Tuesday, May 22, 2007
Directed by: Frank Borzage
Written by: George Froeschel, Andersen Ellis, Claudine West
Starring: Margaret Sullavan, James Stewart, Frank Morgan
Black & White, 100 minutes
Frank Borzage's The Mortal Storm is an admirable little film released right before America's involvement in World War II. Today this film has been forgotten, but it's ripe for rediscovery seeing as how it's themes are still relevant today. Southern Germany in 1933, Professor Viktor Roth (Frank Morgan, the title role in The Wizard of Oz) is celebrating his 60th birthday. His family throws a birthday dinner for him, and they invite two young men, Fritz Marberg (Robert Young) and Martin Breitner (Jimmy Stewart). Both of the men are in love with Roth's daughter Freya (Margaret Sullavan), but it is Marberg that gets to her first, and they announce their engagement at the dinner table. Only a few moments later, the family gets another life altering announcement, this time over the radio: "Adolf Hitler has just been appointed Chancellor of Germany."
Roth's stepsons are elated, and so is Fritz. They see Hitler as the guiding light their country needs. Roth, however, realizes what is at stake. His wife and stepsons are of "Aryan" race, while the Professor and his daughter are not. The biggest troublemaker, though, is Breitner, a German (yes, Stewart's Pennsylvania accent is intact) who refuses to support Nazism. "I think peace is better than war," Breitner says to his friends, and his friends aren't happy to hear this. Freya still harbors feelings for Breitner, and tries to keep him around, but Fritz's increasing amount of loyalty to the Reich makes it dangerous. Freya finally realizes Fritz's ignorance and leaves him. When she reveals her feelings to Breitner, he reciprocates, but it's too late. He has to help a friend cross the border to Austria (on skis no less), and Freya's father is taken and put into a concentration camp. Realizing that time is running out, Freya must find a way to escape.
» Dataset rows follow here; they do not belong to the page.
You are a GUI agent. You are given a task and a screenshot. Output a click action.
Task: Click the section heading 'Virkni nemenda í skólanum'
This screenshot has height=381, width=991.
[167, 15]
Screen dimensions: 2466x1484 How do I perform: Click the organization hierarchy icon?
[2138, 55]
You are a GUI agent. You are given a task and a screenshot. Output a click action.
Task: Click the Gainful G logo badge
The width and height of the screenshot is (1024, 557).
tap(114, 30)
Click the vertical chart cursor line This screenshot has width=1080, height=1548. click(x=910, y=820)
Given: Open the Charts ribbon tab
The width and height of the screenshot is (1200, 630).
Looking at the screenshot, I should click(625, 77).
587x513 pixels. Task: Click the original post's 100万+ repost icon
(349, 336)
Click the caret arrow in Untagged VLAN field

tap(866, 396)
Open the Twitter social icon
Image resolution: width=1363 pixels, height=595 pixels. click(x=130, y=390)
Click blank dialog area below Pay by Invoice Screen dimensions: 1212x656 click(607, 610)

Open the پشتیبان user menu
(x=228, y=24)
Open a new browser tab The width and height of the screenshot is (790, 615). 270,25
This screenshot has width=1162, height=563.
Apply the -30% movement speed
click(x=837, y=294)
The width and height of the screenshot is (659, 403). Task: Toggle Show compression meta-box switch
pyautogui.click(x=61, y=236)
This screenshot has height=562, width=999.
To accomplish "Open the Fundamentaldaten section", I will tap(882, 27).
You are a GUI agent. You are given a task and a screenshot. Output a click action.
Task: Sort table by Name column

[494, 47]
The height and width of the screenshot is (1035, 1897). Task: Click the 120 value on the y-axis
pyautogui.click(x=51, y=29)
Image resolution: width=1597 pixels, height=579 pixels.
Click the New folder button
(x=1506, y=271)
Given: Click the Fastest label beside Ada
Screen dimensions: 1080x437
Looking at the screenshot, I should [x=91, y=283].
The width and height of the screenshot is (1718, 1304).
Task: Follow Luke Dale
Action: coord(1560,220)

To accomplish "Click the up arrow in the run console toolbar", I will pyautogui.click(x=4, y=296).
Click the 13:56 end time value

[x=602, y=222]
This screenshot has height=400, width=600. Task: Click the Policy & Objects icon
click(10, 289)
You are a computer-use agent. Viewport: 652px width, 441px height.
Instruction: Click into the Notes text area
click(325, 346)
Now, as melodramatic as it may sound, this film is quite remarkable for it's time. It takes a clear, unwavering stance against Nazism, and was one of few Hollywood films at the time that did. The most amazing aspect is that not only does it take a stand, but it clearly shows the ignorance and naivety of Nazi supporters. The film depicts them as individuals who sincerely believe that Germany will be changed for the better, and they stand by that belief no matter what, even when their families are torn apart because of it.
Director Borzage has a keen grip on this production. There are many set pieces (a classroom, a pub, the dining room) that he stages with such great precision that the tension becomes nearly unbearable. The cinematography by William H. Daniels takes a few too many cues from Rudolph Mate's work in Dreyer's The Passion of Joan of Arc in certain scenes, but he really excels with the exteriors, especially on the slopes, and gives the whole thing a real sense of urgency.
As much as I respected The Mortal Storm, there are many faults that are hard to overlook. Honestly, Jimmy Stewart as a German?! The man is my favorite actor of all time, and I think his talent was unbelievable, but his accent is completely unmistakable. In fact, none of the other actors are believable as Germans either, but the acting in this film is so good, especially by Morgan and Stewart, that after about ten minutes you just go with it. The intentional ambiguity (Roth is never referred to as being Jewish, he is simply "non-Aryan") becomes laughable and makes the film feel more dated than it should be. The biggest complaint I have, however, comes from the climax. Turning an intelligent, mature, and touching story into a routine chase across the Alps reduces the film to high class soap opera.
While it may not be a masterpiece, The Mortal Storm is a so very solid film that still stands as a bit of an anomaly in Hollywood's history. It's a bold film that has a purpose, and that's always something rare, even in today's market. In fact, after seeing this film, Hitler banned all of MGM's films in Germany, which was quite a big deal since MGM had a big market in that country. The film also serves as a nice reminder of Stewart's awesome range as an actor. Right before this film he did Capra's Mr. Smith Goes to Washington, and right after would be his Oscar winning performance in Cukor's The Philadelphia Story. These are three very different roles, and he excelled in them all, so for Stewart fans this film is essential, and that's a good enough reason for many people. Unfortunately, The Mortal Storm is not available on DVD. For some reason we can get twelve different versions of Saw II on disc, but not a classic Jimmy Stewart movie. However, if you do come across this film, whether it be on television (like me) or VHS, it is definitely worth your while.